ホテルで彼が仮眠している間に、こっそりとスマホから調べた彼の自宅の番号を、F子は「最後の手段」と以前言っていた。
「家にかけるときってさ、もう不倫がバレるの覚悟してだよね」と思い詰めた顔で言うF子の目は、輝きを失っていた。
そして今日、ついにその番号へかけてしまったことが、彼女の忍耐の限界を告げていた。
「もう耐えられない」
とF子は繰り返しながら、タバコに手を伸ばす。寒いから中に入ろうと促しても、首を振るばかりで動かなかった。
ここ数ヶ月、彼からの連絡が激減していることは知っていた。理由は「仕事が忙しくて」と言われていたが、本当は「奥さんと仲良く過ごしているんじゃないか」という一方的な疑いが、彼女を苦しめていた。

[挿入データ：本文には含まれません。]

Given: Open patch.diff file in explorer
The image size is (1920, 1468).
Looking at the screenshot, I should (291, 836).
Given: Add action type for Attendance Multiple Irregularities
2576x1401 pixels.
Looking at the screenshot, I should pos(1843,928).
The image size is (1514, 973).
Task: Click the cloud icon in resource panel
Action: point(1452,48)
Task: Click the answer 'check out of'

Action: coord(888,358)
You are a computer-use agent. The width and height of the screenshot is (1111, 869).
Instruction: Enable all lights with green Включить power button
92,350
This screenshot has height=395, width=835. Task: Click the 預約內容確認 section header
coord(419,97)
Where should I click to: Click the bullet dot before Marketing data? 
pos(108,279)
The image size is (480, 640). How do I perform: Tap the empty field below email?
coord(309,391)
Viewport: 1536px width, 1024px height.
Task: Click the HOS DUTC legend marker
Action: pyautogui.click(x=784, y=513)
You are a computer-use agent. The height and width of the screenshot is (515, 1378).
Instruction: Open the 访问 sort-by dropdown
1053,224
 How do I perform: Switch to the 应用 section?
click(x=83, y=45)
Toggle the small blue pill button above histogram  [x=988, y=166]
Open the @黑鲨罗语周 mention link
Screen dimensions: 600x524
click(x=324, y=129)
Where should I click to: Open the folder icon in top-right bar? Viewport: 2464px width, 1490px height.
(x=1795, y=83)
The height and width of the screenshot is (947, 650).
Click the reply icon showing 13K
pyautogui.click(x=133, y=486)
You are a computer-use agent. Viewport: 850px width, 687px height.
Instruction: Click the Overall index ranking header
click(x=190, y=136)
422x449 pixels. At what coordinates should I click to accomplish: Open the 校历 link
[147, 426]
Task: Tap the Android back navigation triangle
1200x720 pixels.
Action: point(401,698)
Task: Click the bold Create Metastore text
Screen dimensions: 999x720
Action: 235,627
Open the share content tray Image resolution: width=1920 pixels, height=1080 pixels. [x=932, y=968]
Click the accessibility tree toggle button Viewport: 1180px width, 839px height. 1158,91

その奥さんとの仲を取り持つようなことを自分は最初していたのだという事実が、余計に彼女の悪い妄想を駆り立てていた。
「ねぇ、何とかして彼の様子を知る方法はない?」
と言う彼女に、「諦めるなら今しかない」と繰り返し伝えることしかできなかったが、F子の本当の後悔は軽はずみに彼の誘いに乗ってしまったことにあると、彼女自身が気づいているだろうか。
その悔いを捨てる勇気のみが、彼女を立ち直らせる唯一の術になるのだ。
既婚者の下心に簡単に応えることは、独身の女性にとってリスクが高いものでしかない。
その代償は、本当に愛して欲しくなっても今度は応えてもらえない側になるという、大きな苦しみしか生まないのだ。
彼を追い詰めれば追い詰めるほど、実は自分の退路がなくなる事実に気がついた人間だけが、その不毛な関係を終わらせることができるのだろう。